57.6 httpx: Async-Capable HTTP Client
The httpx library is a modern, feature-rich HTTP client for Python that supports both synchronous and asynchronous operations. It was designed to address limitations in the popular requests library, most notably the lack of native async/await support. Built to be a next-generation client, it provides a clean, intuitive API that will feel familiar to requests users while offering significant performance benefits for I/O-bound applications through its async capabilities. Its design philosophy centers on being versatile, supporting HTTP/1.1 and HTTP/2, and providing comprehensive features like connection pooling, SSL verification, proxies, cookies, and streaming.
Synchronous vs. Asynchronous Usage
The core strength of httpx is its dual nature. For simple scripts or applications where concurrency is managed by other means (e.g., threading), the synchronous API is perfectly suitable and mirrors the requests API almost exactly. You import and use it directly.
import httpx
# Synchronous request
response = httpx.get('https://httpbin.org/json')
print(response.status_code)
print(response.json())
However, for high-performance applications that make many HTTP calls, the asynchronous API is transformative. It allows you to efficiently perform many network operations concurrently within a single thread by leveraging Python’s asyncio library. Instead of blocking the entire program while waiting for a server response, the event loop can pause the async function and work on other tasks. To use it, you must operate within an async context, using async with to manage the client’s lifecycle.
import httpx
import asyncio
async def main():
async with httpx.AsyncClient() as client:
response = await client.get('https://httpbin.org/json')
print(response.status_code)
print(response.json())
asyncio.run(main())
The AsyncClient is the gateway to non-blocking requests. The await keyword is crucial; it yields control back to the event loop, allowing other coroutines to run while the network I/O completes in the background. Forgetting to await the call is a common mistake that results in a coroutine object instead of a response.
The Client Object and Connection Pooling
While you can use one-off functions like httpx.get(), creating a Client or AsyncClient instance is a critical best practice for any non-trivial application. The primary reason is connection pooling. When you create a client, it maintains a pool of reusable connections to hosts. This eliminates the overhead of establishing a new TCP (and potentially TLS) connection for every single request, dramatically improving performance.

● **Short problem**:
Write out the stretch of the httpx passage from "However, for high-performance" through "response = await client.get('https://httpbin.org/json')". The items that follow were taken from a different source.

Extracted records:
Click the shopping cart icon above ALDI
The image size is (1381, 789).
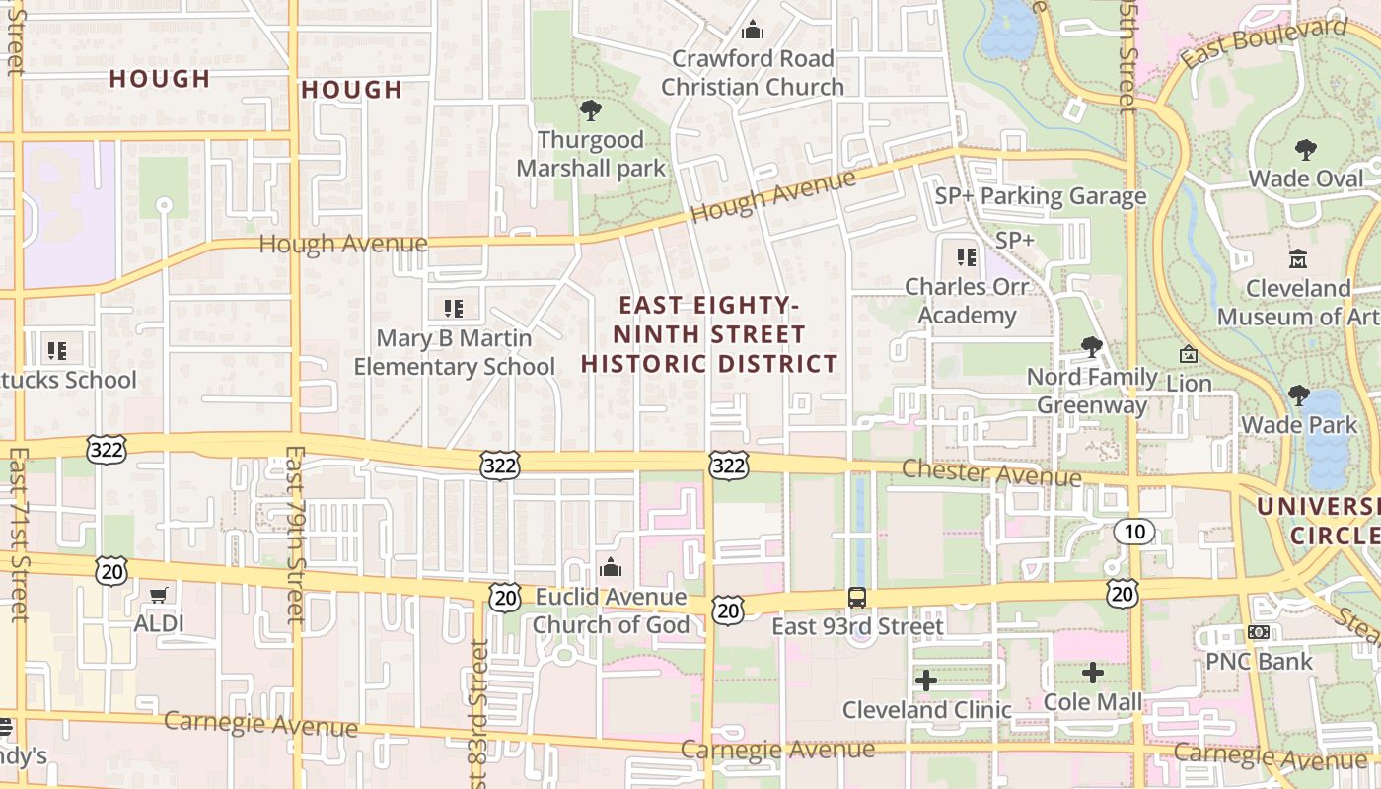tap(158, 594)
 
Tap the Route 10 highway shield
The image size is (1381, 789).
tap(1134, 532)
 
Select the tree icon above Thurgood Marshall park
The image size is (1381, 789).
tap(590, 109)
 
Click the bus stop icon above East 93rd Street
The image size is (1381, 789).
tap(857, 597)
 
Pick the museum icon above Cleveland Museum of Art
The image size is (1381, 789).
tap(1298, 259)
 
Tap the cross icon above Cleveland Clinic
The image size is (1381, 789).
tap(925, 680)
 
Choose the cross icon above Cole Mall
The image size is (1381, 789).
tap(1092, 673)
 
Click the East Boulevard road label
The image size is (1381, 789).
tap(1264, 42)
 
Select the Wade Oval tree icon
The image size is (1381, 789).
tap(1306, 150)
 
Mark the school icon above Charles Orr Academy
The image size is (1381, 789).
tap(966, 257)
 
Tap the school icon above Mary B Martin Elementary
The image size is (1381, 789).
tap(454, 308)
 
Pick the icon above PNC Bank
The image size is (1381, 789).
tap(1258, 631)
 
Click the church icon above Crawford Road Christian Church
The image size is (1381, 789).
tap(753, 30)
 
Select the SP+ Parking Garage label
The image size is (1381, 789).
tap(1041, 196)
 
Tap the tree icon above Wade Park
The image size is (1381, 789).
tap(1298, 395)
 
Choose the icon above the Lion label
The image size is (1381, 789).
tap(1189, 353)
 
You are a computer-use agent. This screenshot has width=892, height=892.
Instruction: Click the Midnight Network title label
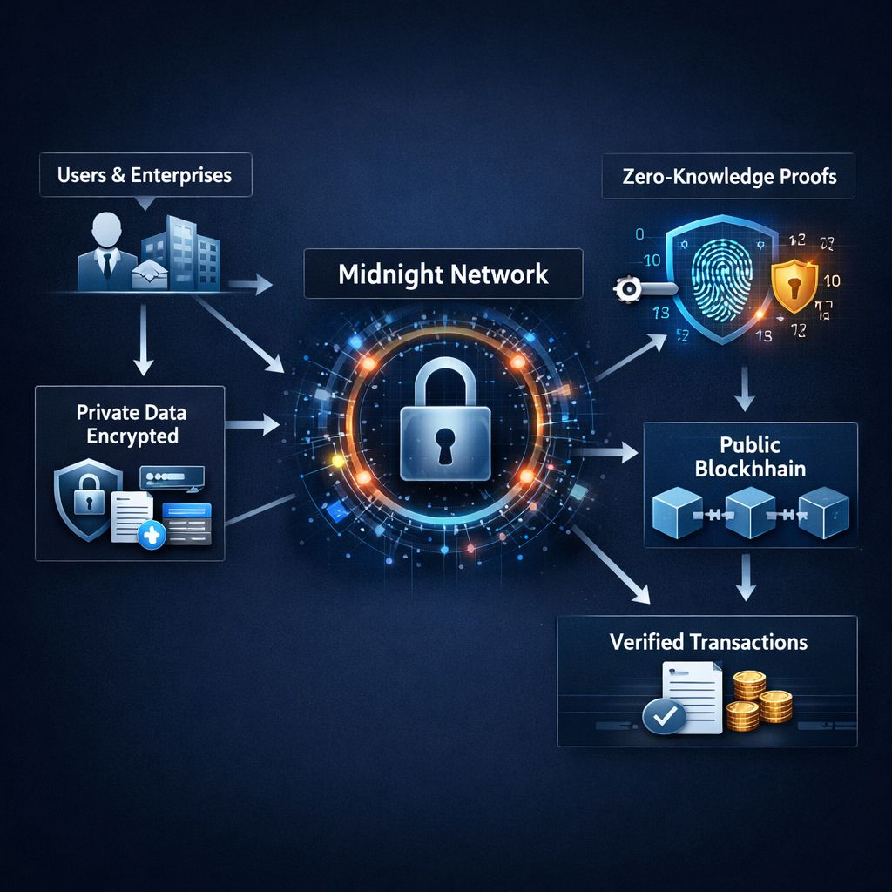pyautogui.click(x=443, y=274)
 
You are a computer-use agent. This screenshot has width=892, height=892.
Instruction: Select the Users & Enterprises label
pyautogui.click(x=145, y=174)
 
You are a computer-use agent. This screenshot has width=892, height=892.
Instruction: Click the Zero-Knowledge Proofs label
pyautogui.click(x=728, y=176)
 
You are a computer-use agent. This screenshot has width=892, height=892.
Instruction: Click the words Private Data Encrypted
pyautogui.click(x=131, y=423)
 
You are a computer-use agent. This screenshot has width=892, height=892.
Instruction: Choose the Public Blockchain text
pyautogui.click(x=749, y=456)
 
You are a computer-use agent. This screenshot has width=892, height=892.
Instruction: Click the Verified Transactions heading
pyautogui.click(x=708, y=642)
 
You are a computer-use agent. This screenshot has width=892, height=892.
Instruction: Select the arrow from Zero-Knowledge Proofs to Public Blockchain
pyautogui.click(x=744, y=388)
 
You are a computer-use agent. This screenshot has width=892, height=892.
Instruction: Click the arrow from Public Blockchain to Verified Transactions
pyautogui.click(x=744, y=578)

● **Response to the task**:
However, for high-performance applications that make many HTTP calls, the asynchronous API is transformative. It allows you to efficiently perform many network operations concurrently within a single thread by leveraging Python’s asyncio library. Instead of blocking the entire program while waiting for a server response, the event loop can pause the async function and work on other tasks. To use it, you must operate within an async context, using async with to manage the client’s lifecycle.
import httpx
import asyncio
async def main():
async with httpx.AsyncClient() as client:
response = await client.get('https://httpbin.org/json')